__POTONGAN ARTIKEL__.
• • • • • • •
Investor Marah, Tak Tertarik Berinvestasi Ulah Si Mafia Tanah
Ketua Asosiasi Pengusaha Indonesia (APINDO) Kabupaten Cirebon, Asep Sholeh menilai keberadaan mafia tanah menghambat pembangunan investasi. FOTO : IST/RAKYAT CIREBON--
RAKYATCIREBON.ID, CIREBON - Mafia tanah membuat resah. Merugikan para petani dan investor yang ingin berinvestasi. Mereka memainkan peran signifikan dalam menentukan harga jual beli tanah di kawasan industri. Sampai ada yang mempraktikkan taktik curang dalam transaksi jual beli lahan.
Tak sedikit calon investor dibuat marah. Puncaknya sampai balik kanan tidak mau berinvestasi di kawasan industri yang ada di wilayah Kabupaten Cirebon.
Ketua Asosiasi Pengusaha Indonesia (APINDO) Kabupaten Cirebon, Asep Sholeh, menyatakan keprihatinannya terhadap situasi ini. Keberadaan Mafia tanah, sudah menghambat pertumbuhan investasi.
• • • • • • •
__DATA MENTAH__.
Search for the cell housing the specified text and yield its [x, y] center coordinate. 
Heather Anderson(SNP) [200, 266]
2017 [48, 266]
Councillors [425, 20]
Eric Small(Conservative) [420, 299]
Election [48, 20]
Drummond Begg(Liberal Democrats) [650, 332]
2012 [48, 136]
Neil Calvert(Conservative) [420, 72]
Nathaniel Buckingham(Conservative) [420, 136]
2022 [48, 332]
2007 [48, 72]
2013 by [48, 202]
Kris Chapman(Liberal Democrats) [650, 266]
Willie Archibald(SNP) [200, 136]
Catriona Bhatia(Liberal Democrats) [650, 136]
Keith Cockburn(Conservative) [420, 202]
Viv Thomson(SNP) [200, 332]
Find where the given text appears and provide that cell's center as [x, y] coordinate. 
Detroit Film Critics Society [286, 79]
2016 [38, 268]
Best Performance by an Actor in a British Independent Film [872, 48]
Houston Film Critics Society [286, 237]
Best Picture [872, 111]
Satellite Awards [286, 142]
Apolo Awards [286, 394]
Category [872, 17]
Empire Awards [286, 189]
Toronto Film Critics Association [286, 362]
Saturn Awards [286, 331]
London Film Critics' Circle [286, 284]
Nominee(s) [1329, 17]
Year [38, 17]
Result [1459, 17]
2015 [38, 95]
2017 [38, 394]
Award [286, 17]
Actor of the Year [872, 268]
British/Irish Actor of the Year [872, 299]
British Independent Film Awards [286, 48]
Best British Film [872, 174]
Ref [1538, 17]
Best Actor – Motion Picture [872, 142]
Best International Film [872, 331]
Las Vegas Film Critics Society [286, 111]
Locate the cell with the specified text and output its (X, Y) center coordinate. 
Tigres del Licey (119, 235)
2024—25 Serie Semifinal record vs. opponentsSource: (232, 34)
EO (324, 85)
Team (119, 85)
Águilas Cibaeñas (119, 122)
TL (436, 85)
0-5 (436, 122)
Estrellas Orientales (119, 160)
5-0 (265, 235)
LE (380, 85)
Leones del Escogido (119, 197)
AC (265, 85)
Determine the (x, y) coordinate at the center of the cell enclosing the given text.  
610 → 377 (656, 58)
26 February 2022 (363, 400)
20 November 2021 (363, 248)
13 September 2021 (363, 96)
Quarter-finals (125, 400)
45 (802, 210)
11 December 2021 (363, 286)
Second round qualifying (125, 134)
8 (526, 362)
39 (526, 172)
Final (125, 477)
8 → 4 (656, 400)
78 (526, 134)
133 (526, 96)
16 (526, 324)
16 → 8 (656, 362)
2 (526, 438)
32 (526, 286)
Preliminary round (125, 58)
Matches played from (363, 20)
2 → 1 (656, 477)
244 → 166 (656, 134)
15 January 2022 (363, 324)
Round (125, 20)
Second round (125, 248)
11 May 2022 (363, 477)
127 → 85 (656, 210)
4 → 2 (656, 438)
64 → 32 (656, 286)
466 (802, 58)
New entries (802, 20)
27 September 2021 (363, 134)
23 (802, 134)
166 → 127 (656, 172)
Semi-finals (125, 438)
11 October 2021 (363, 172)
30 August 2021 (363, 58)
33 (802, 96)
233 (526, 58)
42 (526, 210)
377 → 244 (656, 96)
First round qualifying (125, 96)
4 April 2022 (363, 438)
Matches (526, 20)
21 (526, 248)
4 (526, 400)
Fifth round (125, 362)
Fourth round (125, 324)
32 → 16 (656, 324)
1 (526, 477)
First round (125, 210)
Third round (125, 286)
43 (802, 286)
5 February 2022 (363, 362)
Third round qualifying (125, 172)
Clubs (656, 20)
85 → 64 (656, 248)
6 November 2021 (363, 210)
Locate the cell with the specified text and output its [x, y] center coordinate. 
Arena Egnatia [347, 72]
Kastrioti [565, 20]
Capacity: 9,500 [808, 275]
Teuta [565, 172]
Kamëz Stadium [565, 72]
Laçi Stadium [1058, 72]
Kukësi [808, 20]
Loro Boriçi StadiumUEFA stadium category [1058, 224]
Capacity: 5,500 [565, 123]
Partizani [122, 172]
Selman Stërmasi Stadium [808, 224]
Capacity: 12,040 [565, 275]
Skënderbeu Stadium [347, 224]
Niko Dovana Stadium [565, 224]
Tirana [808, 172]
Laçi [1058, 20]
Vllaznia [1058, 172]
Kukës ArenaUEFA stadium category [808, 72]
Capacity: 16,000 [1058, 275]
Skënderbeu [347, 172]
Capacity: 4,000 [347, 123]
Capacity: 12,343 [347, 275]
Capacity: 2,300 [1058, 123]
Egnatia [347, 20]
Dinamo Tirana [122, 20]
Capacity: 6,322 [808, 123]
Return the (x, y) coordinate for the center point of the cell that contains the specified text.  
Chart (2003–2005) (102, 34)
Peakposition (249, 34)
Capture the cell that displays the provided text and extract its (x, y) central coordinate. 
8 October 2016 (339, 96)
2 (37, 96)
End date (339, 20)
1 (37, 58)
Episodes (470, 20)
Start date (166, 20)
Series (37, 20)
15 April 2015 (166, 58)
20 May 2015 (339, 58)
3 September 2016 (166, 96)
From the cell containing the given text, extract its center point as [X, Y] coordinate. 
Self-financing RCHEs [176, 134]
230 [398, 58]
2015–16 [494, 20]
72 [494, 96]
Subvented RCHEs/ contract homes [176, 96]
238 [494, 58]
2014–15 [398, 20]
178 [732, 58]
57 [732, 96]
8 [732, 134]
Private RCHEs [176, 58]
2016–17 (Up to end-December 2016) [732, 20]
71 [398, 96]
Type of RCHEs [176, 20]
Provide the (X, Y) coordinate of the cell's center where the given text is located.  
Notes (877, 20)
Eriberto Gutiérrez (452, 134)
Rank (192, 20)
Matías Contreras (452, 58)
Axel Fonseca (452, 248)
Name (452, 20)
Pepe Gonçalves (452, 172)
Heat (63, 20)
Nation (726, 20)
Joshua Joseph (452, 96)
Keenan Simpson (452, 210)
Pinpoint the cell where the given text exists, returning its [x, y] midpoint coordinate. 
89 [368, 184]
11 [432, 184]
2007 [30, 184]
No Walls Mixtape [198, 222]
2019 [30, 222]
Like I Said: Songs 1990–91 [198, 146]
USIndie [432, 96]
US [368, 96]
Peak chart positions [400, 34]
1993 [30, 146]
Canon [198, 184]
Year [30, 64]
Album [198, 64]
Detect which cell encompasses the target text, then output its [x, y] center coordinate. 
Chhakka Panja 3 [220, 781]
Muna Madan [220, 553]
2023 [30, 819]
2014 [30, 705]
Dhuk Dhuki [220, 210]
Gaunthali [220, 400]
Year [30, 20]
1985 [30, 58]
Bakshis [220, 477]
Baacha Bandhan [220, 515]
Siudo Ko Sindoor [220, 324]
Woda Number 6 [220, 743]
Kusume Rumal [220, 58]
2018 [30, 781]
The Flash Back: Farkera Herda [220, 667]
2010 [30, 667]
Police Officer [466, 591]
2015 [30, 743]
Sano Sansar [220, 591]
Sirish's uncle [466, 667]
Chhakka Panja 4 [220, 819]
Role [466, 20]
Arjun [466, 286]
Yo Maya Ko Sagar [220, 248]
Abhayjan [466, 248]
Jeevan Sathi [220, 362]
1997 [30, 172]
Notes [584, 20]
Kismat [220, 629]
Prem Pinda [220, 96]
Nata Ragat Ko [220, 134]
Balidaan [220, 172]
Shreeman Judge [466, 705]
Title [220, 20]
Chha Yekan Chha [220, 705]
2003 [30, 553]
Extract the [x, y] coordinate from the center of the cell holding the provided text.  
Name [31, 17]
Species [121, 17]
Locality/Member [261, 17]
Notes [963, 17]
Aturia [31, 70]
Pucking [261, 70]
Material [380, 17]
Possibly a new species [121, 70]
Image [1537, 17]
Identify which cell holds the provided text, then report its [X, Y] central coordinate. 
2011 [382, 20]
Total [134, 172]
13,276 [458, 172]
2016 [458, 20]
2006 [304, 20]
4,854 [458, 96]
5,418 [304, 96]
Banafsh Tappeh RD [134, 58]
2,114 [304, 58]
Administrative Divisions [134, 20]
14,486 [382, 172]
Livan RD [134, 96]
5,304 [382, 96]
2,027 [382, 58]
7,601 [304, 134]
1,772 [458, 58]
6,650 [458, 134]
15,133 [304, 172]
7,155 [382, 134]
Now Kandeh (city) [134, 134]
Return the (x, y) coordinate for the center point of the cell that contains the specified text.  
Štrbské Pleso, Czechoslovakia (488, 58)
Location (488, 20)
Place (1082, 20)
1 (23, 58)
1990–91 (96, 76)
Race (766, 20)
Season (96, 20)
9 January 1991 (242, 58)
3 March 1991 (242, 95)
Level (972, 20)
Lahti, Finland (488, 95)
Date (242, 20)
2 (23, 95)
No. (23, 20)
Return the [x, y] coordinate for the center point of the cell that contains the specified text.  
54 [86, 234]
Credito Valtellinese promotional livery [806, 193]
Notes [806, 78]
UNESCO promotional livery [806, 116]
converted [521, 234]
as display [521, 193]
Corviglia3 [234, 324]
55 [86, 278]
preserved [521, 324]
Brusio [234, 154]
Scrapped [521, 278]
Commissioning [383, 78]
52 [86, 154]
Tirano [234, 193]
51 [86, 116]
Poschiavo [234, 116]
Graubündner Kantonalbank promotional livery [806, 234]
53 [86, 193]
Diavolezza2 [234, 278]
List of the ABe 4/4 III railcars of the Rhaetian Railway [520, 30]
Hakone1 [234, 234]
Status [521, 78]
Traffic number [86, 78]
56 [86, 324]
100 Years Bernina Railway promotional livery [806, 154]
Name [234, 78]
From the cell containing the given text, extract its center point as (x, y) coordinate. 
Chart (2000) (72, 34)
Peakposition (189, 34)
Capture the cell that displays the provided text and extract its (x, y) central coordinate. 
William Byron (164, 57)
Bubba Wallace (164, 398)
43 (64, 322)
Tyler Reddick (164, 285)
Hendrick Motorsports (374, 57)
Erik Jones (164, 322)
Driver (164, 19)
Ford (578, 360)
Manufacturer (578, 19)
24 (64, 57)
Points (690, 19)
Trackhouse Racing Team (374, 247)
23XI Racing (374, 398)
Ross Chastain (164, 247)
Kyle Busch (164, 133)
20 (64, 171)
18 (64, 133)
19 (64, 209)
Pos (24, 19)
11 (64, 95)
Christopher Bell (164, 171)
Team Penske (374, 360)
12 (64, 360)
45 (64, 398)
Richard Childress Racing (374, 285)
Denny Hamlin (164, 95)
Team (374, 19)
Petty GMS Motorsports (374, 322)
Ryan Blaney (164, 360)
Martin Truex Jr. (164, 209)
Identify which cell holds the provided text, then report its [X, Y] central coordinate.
• • • • • • •
__TUGAS 1__. Menurut artikel tentang mafia tanah di Cirebon, siapa Ketua APINDO Kabupaten Cirebon?
__TUGAS 2__. Terjemahkan kalimat "Tak sedikit calon investor dibuat marah." dari artikel tentang mafia tanah ke dalam bahasa Inggris.
__TUGAS 3__. Teruskan artikel tentang mafia tanah di Kabupaten Cirebon mulai dari kalimat terakhirnya.

__JAWABAN YANG DIHARAPKAN 1__. Asep Sholeh.

__JAWABAN YANG DIHARAPKAN 2__. Quite a few prospective investors were angered.

__JAWABAN YANG DIHARAPKAN 3__.
"Kehadiran Mafia tanah di Kabupaten Cirebon meresahkan, mereka sebagai penghambat utama pertumbuhan investasi," kata Ketua Asosiasi Pengusaha Indonesia (APINDO) Kabupaten Cirebon, Asep Sholeh, Kamis 6 Juni 2024.
Dia menjelaskan salah satu praktik curang yang dilakukan Mafia tanah. petani hanya diberi DP dan diikat dengan PPJB, sehingga investor kesulitan memperoleh tanah langsung dari petani.
"Setelah tanah berada di bawah kuasa mafia, harganya melambung tinggi, mempersulit investor untuk berinvestasi di Kabupaten Cirebon," katanya.
Dampaknya, banyak investor yang memilih untuk beralih ke daerah lain, seperti Brebes dan Majalengka, untuk berinvestasi. Itu artinya merugikan pertumbuhan ekonomi dan pengurangan tingkat pengangguran di Kabupaten Cirebon.
"Kondisi ini mempersulit APINDO dalam mengajak investor datang ke Kabupaten Cirebon, baik yang bergerak dalam sektor padat modal maupun padat karya," katanya.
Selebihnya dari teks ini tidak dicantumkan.